In 2012, Hochschild was given an award for his work by the American Academy of Arts and Letters. He and the other writers receiving awards at the Academy’s annual ceremony were asked to write short statements about their work, to be part of an exhibit of their books and manuscripts. His statement is as follows:


"In my next life I intend to return as a novelist, but in this one, lacking the ability to invent characters, I go looking for them in the real world. But that relieves me of having to pass the hurdle that novelists generally face: is their work believable? As the critic Christopher Benfey once wrote, ‘One advantage of writing nonfiction is that it doesn’t have to be plausible; it just has to be true.’ And so I’ve found my raw material in life itself, sometimes in the present, more often in the past.

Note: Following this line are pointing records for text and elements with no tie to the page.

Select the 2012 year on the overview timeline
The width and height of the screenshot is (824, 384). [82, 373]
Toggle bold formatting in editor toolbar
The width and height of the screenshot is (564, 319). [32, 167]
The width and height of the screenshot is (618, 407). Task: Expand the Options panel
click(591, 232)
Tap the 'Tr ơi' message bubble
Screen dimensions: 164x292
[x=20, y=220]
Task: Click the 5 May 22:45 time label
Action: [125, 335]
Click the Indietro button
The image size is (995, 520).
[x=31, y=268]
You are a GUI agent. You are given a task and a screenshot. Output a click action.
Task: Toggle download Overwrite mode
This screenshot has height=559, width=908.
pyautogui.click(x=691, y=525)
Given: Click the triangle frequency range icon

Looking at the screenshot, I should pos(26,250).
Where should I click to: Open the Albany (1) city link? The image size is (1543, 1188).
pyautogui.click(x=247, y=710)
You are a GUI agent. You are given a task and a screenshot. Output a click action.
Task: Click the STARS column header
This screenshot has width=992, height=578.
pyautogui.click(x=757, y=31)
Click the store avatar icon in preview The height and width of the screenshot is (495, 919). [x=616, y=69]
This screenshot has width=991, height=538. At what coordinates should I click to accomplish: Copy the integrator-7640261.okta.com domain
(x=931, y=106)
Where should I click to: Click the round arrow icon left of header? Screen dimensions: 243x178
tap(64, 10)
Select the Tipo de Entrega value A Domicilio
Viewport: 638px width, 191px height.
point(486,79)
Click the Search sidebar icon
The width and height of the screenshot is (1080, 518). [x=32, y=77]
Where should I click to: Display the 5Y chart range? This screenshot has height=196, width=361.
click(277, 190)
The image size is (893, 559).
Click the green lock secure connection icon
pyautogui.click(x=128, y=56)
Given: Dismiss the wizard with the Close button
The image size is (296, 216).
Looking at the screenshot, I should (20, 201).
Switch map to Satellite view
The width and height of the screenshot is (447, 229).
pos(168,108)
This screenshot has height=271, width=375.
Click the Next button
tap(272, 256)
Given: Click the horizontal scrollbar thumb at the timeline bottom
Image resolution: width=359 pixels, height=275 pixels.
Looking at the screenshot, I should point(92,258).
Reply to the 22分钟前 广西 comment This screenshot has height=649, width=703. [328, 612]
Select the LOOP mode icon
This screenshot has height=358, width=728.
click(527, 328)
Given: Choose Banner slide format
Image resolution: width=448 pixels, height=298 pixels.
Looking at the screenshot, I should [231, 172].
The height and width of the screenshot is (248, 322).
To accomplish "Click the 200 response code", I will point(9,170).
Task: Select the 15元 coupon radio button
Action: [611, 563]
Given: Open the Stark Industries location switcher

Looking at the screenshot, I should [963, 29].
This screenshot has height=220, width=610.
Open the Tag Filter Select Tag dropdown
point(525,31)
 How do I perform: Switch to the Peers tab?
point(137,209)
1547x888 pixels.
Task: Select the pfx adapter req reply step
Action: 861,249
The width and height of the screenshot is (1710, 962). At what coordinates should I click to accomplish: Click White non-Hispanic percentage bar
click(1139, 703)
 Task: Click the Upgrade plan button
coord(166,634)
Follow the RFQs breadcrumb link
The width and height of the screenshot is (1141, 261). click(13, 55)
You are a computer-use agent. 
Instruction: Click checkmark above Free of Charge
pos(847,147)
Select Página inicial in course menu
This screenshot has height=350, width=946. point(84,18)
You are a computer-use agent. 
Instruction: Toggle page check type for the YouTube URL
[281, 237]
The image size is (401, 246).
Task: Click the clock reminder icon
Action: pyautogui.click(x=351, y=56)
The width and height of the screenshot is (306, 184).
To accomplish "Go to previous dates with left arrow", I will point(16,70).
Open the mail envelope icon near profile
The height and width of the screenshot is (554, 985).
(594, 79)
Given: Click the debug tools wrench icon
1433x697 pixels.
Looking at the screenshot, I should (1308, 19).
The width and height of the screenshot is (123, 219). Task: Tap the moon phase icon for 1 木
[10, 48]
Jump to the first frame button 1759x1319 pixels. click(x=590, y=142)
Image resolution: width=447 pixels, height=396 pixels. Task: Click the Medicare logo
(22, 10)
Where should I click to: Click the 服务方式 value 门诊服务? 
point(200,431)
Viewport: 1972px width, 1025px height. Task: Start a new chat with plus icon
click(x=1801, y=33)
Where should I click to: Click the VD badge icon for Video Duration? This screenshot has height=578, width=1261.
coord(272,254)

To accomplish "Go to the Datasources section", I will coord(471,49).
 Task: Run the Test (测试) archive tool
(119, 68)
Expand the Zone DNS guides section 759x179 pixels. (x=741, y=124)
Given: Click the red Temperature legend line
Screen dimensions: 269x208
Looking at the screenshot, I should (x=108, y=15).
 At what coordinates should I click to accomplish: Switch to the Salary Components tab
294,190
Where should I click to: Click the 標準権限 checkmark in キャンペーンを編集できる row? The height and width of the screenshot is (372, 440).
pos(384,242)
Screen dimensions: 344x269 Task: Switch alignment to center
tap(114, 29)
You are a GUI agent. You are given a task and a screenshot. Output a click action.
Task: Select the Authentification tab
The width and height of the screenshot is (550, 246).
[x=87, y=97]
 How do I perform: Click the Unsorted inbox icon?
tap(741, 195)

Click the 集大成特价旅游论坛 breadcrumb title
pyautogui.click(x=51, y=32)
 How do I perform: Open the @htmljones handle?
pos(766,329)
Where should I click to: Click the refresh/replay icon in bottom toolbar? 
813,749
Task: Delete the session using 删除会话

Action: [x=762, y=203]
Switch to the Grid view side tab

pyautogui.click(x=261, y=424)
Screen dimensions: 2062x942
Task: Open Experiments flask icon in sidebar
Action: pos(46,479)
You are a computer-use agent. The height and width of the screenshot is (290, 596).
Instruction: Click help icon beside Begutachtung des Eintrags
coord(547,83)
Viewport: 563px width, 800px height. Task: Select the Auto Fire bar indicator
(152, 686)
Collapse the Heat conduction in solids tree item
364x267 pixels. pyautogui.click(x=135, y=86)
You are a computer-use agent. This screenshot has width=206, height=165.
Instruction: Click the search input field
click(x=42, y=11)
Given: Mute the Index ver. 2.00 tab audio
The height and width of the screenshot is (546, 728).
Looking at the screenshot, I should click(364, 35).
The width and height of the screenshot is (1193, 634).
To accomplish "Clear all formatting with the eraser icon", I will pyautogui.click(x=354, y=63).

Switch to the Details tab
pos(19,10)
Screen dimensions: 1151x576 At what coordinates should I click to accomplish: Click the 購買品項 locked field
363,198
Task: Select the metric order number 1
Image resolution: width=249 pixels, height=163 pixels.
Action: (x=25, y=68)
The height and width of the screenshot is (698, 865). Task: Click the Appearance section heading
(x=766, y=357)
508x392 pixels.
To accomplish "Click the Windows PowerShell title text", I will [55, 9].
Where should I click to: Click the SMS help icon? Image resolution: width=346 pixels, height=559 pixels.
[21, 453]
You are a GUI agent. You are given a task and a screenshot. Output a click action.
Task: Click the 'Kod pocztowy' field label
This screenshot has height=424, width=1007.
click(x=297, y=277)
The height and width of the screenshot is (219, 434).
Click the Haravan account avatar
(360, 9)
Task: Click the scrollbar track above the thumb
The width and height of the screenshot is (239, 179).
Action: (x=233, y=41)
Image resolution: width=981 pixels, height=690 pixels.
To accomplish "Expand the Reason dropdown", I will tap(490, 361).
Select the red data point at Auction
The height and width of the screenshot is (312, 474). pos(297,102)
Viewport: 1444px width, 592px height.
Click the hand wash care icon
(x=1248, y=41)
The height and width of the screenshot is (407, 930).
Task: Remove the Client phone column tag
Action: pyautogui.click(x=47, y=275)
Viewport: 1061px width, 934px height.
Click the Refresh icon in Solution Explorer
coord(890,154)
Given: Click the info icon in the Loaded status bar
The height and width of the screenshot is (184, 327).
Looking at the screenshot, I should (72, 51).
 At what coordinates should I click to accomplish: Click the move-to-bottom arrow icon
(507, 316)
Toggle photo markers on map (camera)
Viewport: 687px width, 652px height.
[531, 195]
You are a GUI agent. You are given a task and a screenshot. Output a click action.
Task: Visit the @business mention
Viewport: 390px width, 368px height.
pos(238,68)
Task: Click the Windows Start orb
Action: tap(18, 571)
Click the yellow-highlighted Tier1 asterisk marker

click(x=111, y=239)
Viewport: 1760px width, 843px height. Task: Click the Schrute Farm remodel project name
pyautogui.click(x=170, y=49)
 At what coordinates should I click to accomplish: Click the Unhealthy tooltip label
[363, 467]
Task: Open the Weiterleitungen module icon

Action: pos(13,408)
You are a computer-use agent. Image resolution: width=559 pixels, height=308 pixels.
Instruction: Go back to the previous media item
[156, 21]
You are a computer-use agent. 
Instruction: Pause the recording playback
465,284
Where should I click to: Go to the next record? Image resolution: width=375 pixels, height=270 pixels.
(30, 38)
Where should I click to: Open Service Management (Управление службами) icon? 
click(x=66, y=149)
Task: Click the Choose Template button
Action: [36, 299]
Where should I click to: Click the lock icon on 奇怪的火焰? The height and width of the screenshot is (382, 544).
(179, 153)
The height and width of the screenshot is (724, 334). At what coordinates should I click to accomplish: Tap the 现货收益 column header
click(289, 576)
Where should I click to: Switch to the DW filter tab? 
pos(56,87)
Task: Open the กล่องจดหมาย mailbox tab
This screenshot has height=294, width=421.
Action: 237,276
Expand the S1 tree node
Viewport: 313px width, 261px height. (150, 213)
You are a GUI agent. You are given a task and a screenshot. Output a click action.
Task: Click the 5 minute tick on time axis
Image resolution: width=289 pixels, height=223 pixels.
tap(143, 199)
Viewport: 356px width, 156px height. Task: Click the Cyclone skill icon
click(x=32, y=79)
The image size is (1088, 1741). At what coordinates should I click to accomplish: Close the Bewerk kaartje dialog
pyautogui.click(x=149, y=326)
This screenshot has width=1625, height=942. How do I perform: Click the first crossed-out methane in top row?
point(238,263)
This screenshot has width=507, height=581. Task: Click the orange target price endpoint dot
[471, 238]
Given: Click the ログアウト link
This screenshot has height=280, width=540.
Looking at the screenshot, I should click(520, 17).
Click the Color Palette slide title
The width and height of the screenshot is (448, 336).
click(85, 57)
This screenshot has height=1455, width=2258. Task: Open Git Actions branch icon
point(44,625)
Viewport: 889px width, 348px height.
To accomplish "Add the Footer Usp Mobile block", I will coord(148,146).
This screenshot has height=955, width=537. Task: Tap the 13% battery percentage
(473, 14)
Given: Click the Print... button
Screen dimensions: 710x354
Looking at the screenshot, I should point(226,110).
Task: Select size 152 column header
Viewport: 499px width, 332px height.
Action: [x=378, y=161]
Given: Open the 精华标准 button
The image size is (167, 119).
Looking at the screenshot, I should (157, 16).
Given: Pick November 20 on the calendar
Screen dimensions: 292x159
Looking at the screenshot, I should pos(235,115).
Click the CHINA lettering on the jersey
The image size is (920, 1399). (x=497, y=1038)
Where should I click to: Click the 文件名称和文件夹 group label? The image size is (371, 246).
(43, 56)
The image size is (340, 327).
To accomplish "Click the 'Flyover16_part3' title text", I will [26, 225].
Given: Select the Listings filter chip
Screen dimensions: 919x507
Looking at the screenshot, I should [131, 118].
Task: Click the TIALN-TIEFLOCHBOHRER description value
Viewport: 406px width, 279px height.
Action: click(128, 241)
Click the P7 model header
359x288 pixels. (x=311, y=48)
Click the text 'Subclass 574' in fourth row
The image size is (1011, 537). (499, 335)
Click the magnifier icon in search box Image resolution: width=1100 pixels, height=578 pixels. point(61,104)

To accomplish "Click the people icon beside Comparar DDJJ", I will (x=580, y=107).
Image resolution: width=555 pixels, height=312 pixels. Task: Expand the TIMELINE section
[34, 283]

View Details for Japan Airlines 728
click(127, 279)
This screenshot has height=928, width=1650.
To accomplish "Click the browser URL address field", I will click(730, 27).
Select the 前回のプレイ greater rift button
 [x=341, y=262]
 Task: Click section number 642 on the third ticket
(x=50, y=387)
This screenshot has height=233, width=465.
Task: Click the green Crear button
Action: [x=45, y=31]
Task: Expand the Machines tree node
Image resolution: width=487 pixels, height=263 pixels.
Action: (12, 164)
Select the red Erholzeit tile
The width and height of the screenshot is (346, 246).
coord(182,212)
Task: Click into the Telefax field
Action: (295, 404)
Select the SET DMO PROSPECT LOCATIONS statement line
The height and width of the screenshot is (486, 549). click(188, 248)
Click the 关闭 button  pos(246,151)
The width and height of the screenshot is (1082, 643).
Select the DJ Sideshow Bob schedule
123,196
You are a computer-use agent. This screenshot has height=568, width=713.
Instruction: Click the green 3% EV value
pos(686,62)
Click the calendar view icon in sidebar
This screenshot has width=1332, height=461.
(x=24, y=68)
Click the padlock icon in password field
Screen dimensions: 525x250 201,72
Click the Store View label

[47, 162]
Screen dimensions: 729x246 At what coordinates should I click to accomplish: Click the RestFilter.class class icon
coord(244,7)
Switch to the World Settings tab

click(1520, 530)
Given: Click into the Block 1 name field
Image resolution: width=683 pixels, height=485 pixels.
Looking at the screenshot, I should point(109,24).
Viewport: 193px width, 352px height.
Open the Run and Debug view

"I’m particularly attracted to writing about times and places when people felt a moral imperative to confront evil: whether in bearing witness to the prison camps of Stalin’s Soviet Union, battling apartheid in South Africa, exposing the forced labor system that King Leopold II of Belgium imposed on the Congo, working to end slavery in the British Empire, or resisting the madness of the First World War. I’m working now on a book about American volunteers and journalists in the Spanish Civil War. Getting to know some of the men and women who took part in these struggles has taken me to the ruins of gulag camps in the Russian Arctic, to townships, villages and miners’ camps in various parts of Africa, and to the libraries and archives where diaries and letters of people from earlier times can be found. Those journeys in time can be just as moving as the ones in geography: what a thrill it was to page through the small, leather-bound pocket notebook that an abolitionist organizer took with him on a stagecoach trip to Scotland in 1792, filled with accounts of those he met and with admonitions to himself. People sometimes ask me if I’ve ever used a research assistant. Are they kidding? Why would I want to give away to someone else the pleasure of doing such exploring?
"If there is a special new technique of writing history, I certainly have not discovered it. All the lessons I try to follow are very ancient ones. Read widely; 'Read,' G. M. Young, the historian of Victorian England, once said, 'until you can hear people talking.' Try like hell to be accurate. Remember how much you don’t know. Write in a way that will make your reader keep on reading.
"Is there any profession I would rather have? There isn’t. As a writer you get to insert yourself into other people’s lives. You get to travel in time. And, unlike those in all sorts of other lines of work, from ballerinas to quarterbacks, you never have to retire."